◆ Source passage
The 39 families who followed Claas Epp into the Central Asian wilderness to avoid military conscription and meet Christ’s return in the late 19th century have received undo derision from descendants of other Russian Mennonites who chose instead to go west, to America. But not everyone remembers them in a negative light. The legacy of the relationships they forged is worth review.
A long-overdue exhibition of artifacts related to the Ak-Metchet settlement that existed from 1884 to 1935 near Khiva, Uzbekistan, is an opportunity to give credit where it is due.
It has been easy to remember the Great Trekkers for their fringe Tribulation theology that got Epp excommunicated for ultimately proclaiming himself the fourth member of the Trinity. He died alone in 1913.
While bizarre end-times beliefs dominate our memory of the settlers, their neighbors’ descendants recall the opposite of shame and caution.
The people who live in Uzbekistan today remember the Mennonites’ positive and friendly relationships, perhaps inspired by the welcome they found when they arrived in the region. In 1882, before arriving in Khiva, the migrants received hospitality when they wintered 300 miles away in Serubulak, Uzbekistan. Residents shared their mosque with the Mennonite newcomers, who worshiped there and performed 21 baptisms and two weddings. They continued their journey laden with gifts and money — marks of devotion to Islam’s hospitality mandate.
Upon arriving in Ak-Metchet, the Mennonites didn’t just introduce tomatoes and better technologies. They employed neighboring Muslims with good wages and fair labor practices.
In his 2010 book, Pilgrims on the Silk Road, Walter R. Ratliff describes area villages’ contemporary admiration: “Every spring the townspeople come here and remember the Mennonites in their prayers for a good season, recognizing their agricultural skill and thanking them for their peaceful relationship with the surrounding community.”
In light of the settlers’ context, this is remarkable. Coming from Mennonite colony life in what is now Ukraine, Epp’s migrants embodied an insular tradition suspicious of outsiders. They might not have converted anyone, but they are remembered, generations later, for a faith lived out in action. Good deeds spoke louder than bad theology.

◆ Task
Copy out the entire text above on the Ak-Metchet Mennonite settlement word for word.

(Stored data entries)

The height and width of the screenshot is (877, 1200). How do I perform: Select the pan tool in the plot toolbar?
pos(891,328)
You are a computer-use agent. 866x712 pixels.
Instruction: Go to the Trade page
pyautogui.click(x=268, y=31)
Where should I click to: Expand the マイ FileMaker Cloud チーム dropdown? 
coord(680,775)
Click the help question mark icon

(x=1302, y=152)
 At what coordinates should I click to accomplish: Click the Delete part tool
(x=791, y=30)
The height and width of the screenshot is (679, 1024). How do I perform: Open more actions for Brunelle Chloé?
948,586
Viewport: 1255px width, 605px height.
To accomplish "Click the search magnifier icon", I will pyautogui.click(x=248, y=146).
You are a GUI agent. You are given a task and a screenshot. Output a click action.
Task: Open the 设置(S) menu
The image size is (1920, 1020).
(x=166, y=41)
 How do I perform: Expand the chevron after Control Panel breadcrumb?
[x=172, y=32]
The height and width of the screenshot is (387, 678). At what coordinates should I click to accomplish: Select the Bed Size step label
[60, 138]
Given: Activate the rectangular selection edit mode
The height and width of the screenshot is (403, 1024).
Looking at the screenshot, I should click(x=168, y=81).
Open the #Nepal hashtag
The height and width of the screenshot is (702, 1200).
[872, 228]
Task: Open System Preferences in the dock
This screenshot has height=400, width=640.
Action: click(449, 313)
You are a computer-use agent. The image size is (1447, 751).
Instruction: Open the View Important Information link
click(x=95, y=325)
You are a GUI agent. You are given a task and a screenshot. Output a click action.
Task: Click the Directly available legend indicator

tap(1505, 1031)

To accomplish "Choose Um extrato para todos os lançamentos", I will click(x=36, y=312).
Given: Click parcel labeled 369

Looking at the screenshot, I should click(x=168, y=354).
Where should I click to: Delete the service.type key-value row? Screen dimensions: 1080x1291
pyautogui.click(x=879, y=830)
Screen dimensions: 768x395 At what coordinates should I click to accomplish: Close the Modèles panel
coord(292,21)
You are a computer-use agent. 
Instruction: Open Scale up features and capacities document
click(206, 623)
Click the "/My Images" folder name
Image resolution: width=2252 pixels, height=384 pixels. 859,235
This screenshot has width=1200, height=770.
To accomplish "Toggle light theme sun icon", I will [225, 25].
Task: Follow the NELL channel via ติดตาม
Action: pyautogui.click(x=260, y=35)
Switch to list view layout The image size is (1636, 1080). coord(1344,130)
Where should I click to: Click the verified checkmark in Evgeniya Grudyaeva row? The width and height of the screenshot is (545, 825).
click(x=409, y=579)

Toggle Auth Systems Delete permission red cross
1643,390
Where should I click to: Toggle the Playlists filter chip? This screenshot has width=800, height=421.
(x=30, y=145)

◆ Problem solution
The 39 families who followed Claas Epp into the Central Asian wilderness to avoid military conscription and meet Christ’s return in the late 19th century have received undo derision from descendants of other Russian Mennonites who chose instead to go west, to America. But not everyone remembers them in a negative light. The legacy of the relationships they forged is worth review.
A long-overdue exhibition of artifacts related to the Ak-Metchet settlement that existed from 1884 to 1935 near Khiva, Uzbekistan, is an opportunity to give credit where it is due.
It has been easy to remember the Great Trekkers for their fringe Tribulation theology that got Epp excommunicated for ultimately proclaiming himself the fourth member of the Trinity. He died alone in 1913.
While bizarre end-times beliefs dominate our memory of the settlers, their neighbors’ descendants recall the opposite of shame and caution.
The people who live in Uzbekistan today remember the Mennonites’ positive and friendly relationships, perhaps inspired by the welcome they found when they arrived in the region. In 1882, before arriving in Khiva, the migrants received hospitality when they wintered 300 miles away in Serubulak, Uzbekistan. Residents shared their mosque with the Mennonite newcomers, who worshiped there and performed 21 baptisms and two weddings. They continued their journey laden with gifts and money — marks of devotion to Islam’s hospitality mandate.
Upon arriving in Ak-Metchet, the Mennonites didn’t just introduce tomatoes and better technologies. They employed neighboring Muslims with good wages and fair labor practices.
In his 2010 book, Pilgrims on the Silk Road, Walter R. Ratliff describes area villages’ contemporary admiration: “Every spring the townspeople come here and remember the Mennonites in their prayers for a good season, recognizing their agricultural skill and thanking them for their peaceful relationship with the surrounding community.”
In light of the settlers’ context, this is remarkable. Coming from Mennonite colony life in what is now Ukraine, Epp’s migrants embodied an insular tradition suspicious of outsiders. They might not have converted anyone, but they are remembered, generations later, for a faith lived out in action. Good deeds spoke louder than bad theology.